Ribbon cut for new Old 27 sandwich seal

September 27, 2018

By Pat Maurer
Correspondent

Thursday, September 20th was an important day for the Clare County Road Commission, county officials and especially for travelers through Clare County.

That’s when County officials held a special luncheon to celebrate and cut the ribbon on a six-mile section of Clare Avenue (Old US-27) through Hatton Township where the newly completed “Sandwich Seal” has renovated the road at a cost that is only about 15 percent of the traditional cost to completely rebuild the road.

Since the new process was developed in 2014, the Clare County Road Commission has been involved in a new “Clare Avenue Experimental Project” using the new sandwich seal process to upgrade the old highway through the county.

Repairing the road, which was in extremely poor condition, was a real problem since the cost to rebuild it is estimated at $1.2 million a mile.

Clare County Road Commission Chairman Mike Duggan challenged their engineering department to come up with an out-of-the-box solution “because we simply couldn’t afford $1.2 million per mile to repair Clare Avenue.”

Cutting the ribbon on the newly renovated six-mile stretch of Old US-27 with the large scissors is Clare County Road Commission Chair, Mike Duggan.
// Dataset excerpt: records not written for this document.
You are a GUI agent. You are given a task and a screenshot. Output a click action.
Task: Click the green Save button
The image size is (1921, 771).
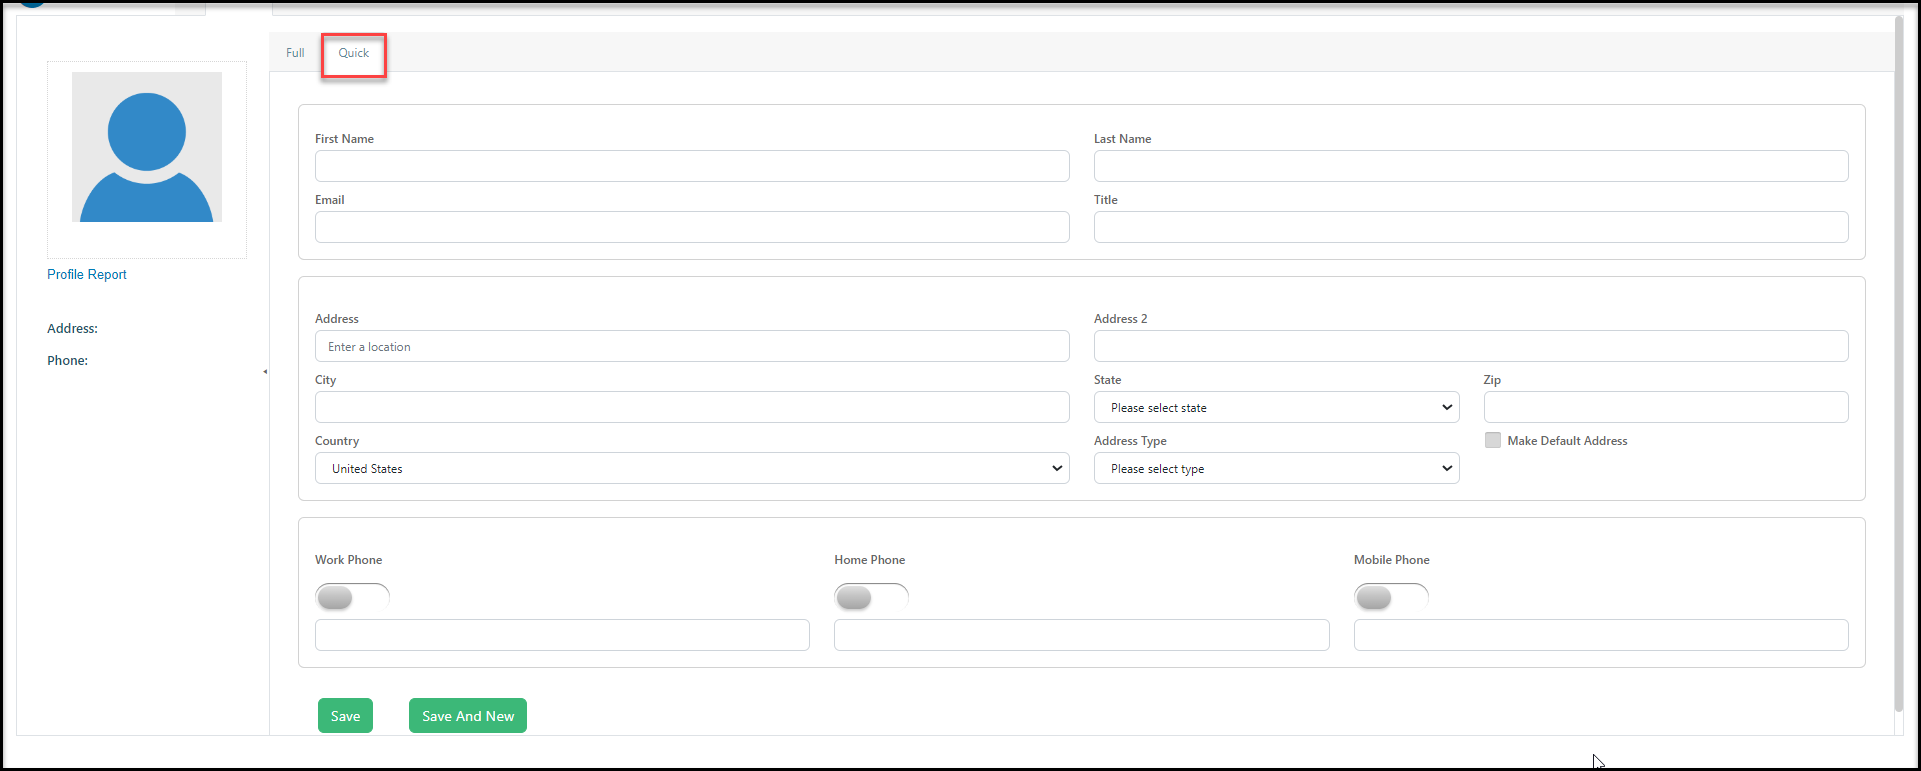pyautogui.click(x=345, y=716)
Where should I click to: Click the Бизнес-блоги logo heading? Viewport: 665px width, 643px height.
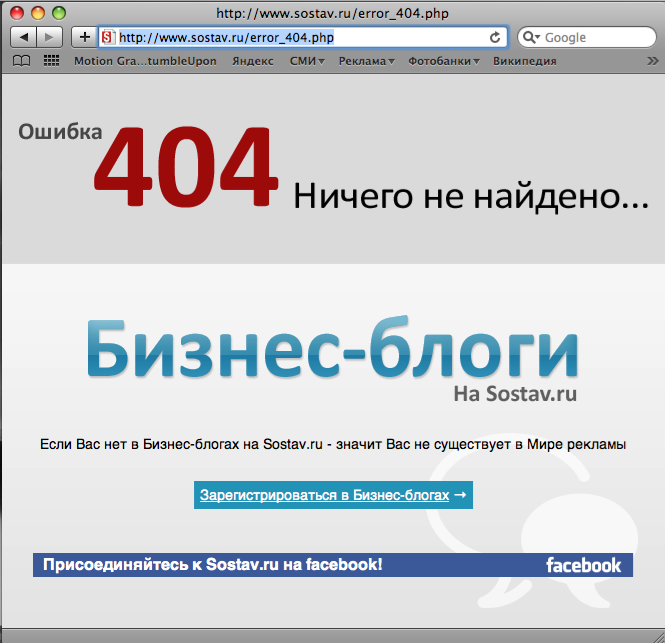[x=331, y=350]
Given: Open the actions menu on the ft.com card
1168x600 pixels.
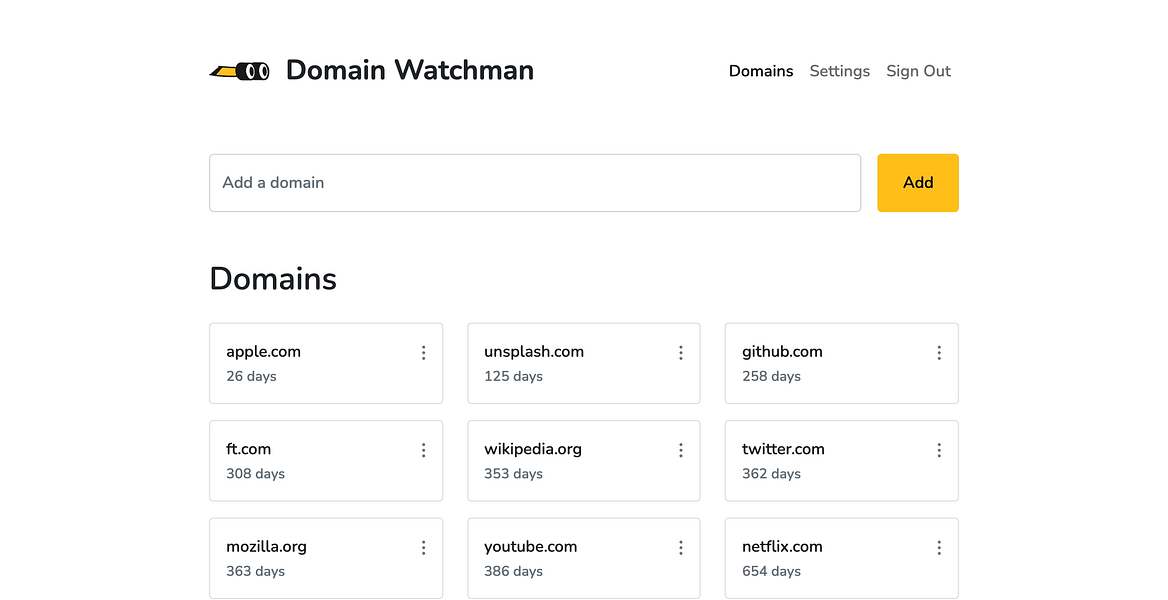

To his left is Vice-Chair Dick Haynak, and Engineer-Manager, Deepak Gupta. To Mike’s right is foreman Aric McNeilly, Commissioner Tim Haskin, and assistant foreman Dave Bondie. They are  surrounded by many other county officials who attended the ribbon cutting. Photo courtesy of CCRC

Cutting the ribbon on the newly renovated six-mile stretch of Old US-27 with the large scissors is Clare County Road Commission Chair, Mike Duggan. To his left is Vice-Chair Dick Haynak, and Engineer-Manager, Deepak Gupta. To Mike’s right is foreman Aric McNeilly, Commissioner Tim Haskin, and assistant foreman Dave Bondie. They are
surrounded by many other county officials who attended the ribbon cutting.
Photo courtesy of CCRC

He and CCRC Engineer Deepak Gupta and the road commission staff put their heads together and came up with a solution – a sandwich seal – that would reduce the road improvement costs to $180,000 per mile, saving the road commission over $1 million a mile – money that could be available for other needed county road repairs.

The new “Clare Sandwich Seal,” a three-year process, uses approximately ¼ inch of chip seal, which is placed over the four-inch old asphalt overlay, then topped with approximately 2 ¼ inches of new asphalt overlay, which is next covered with about one-quarter inch of a second new chip seal. Each step of the process is usually done in a separate year.

Earlier Gupta said the chip seal process alone waterproofs the asphalt and virtually eliminates potholes.

The sandwich seal, expected to add about 15 years to the life of the roads renovated this way, is a three or four year process, with the new six-mile section of Old US-27 now complete and the rest of the road nearly all the way to Harrison already started with chip seal and some with the second overlay completed. Chip seal has also been put on the road north of Harrison nearly to the Roscommon County line, making the trip on the old highway through the County a pleasure once again.

Duggan said, “This experimental concept not only benefited Clare Avenue, the cost savings allowed us to improve more road miles throughout the entire county, meeting our goal of zero potholes on the primary paved system.”

Hatton Township Supervisor Bill Hilleman said he is extremely pleased with the road improvements. “We now have a road like the one we grew up with,” he said. “We traveled to Clare County on Old 27. The view from the Shull Ranch north back then was a beautiful vista. It was a good road to use then and it is a great road to travel on again – smooth and a nice ride all the way from Harrison to Clare.

Grant Supervisor Dan Dysinger said, “Paved surface preservation is key in stretching road maintenance dollars.  The ‘sandwich seal’ design should clearly demonstrate efficiency and the best use of funding.  This experiment benefits Grant Township directly as well.”

He continued, “We are sold on ‘chip and crack sealing.’ In 2013 we did four or five miles of chip and crack seal.  These roadways are pothole free five years later, and we may get another three or more years of life from the process.  The management and engineering staff at CCRC have been working hard to improve our local road system, and it is paying dividends.”

Jack Kleinhardt, vice chair of the Clare County Commission, said, “I am just absolutely delighted! I travel that road all the time and it is wonderful. I want to complement the contractors and the people, including CCRC Chair Mike Duggan, Engineer-Manager Deepak Gupta and the rest of the road commission, for making this happen.”